Axis Bank’s Neeraj Gambhir expects borrowers to raise more loans this year and rely less on the rupee bond market.

Top India Debt Arranger Sees Shift to Loans as Yields Spike
A man counts Indian rupee banknotes. (Photographer: Dhiraj Singh/Bloomberg)

India’s top debt arranger expects borrowers to raise more loans this year and rely less on the rupee bond market, where yields have spiked after record sales in 2020.

Rupee-denominated bond sales by Indian corporates may fall 10% to 15% after touching a high of $126 billion last year, according to Neeraj Gambhir, president of treasury and markets at Axis Bank, which has dominated the nation’s rupee debt market since 2007, according to data compiled by Bloomberg.

“In a way, the extreme advantage of the bond market over loans has dissipated with yields rising by 60-90 basis points over last two months, while lending rates haven’t changed,” Gambhir said in an interview.
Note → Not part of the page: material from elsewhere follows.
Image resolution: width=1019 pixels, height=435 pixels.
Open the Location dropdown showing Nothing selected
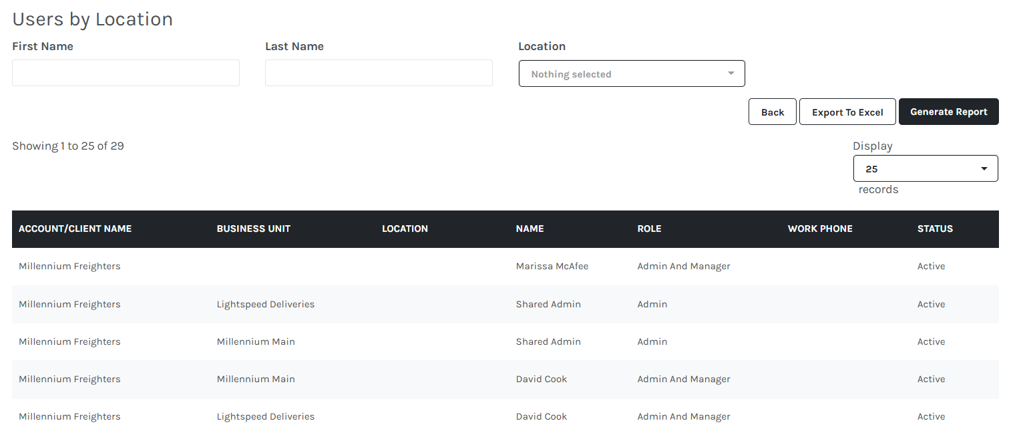point(632,74)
The shift is already underway. Loans to businesses grew 1.5% between November and January, compared with a contraction in the previous seven months, according to data from the Reserve Bank of India. The growth in bond sales slowed to 15% from 54% over that period. The change follows a $15 billion plus central bank stimulus last year, which reopened the bond market to smaller borrowers and eased the nation’s credit crunch. Banks, meanwhile, may move toward less-profitable, yet more reliable corporate lending.

Top India Debt Arranger Sees Shift to Loans as Yields Spike

Average yields on top-rated three-year rupee corporate bonds rose by 74 basis points to 5.61% last month, according to data compiled by Bloomberg. That’s the steepest monthly surge since July 2013. The yields remained at an eight-month high on Thursday.

By comparison, the benchmark lending rate from the nation’s largest lender, State Bank of India, has held steady at 7% since June 2020.

Axis Bank, India’s third-largest private lender, has been reducing its exposure to low-rated companies, which offered higher margins, Gambhir said. Instead, the Mumbai-based bank has expanding its services to higher-rated firms. To achieve this and to boost fees, the firm is bolstering its transaction services and plans to hire product experts for that business.

The strategy will help the bank “to get a better share of corporate cash flows,” Gambhir said.

©2021 Bloomberg L.P.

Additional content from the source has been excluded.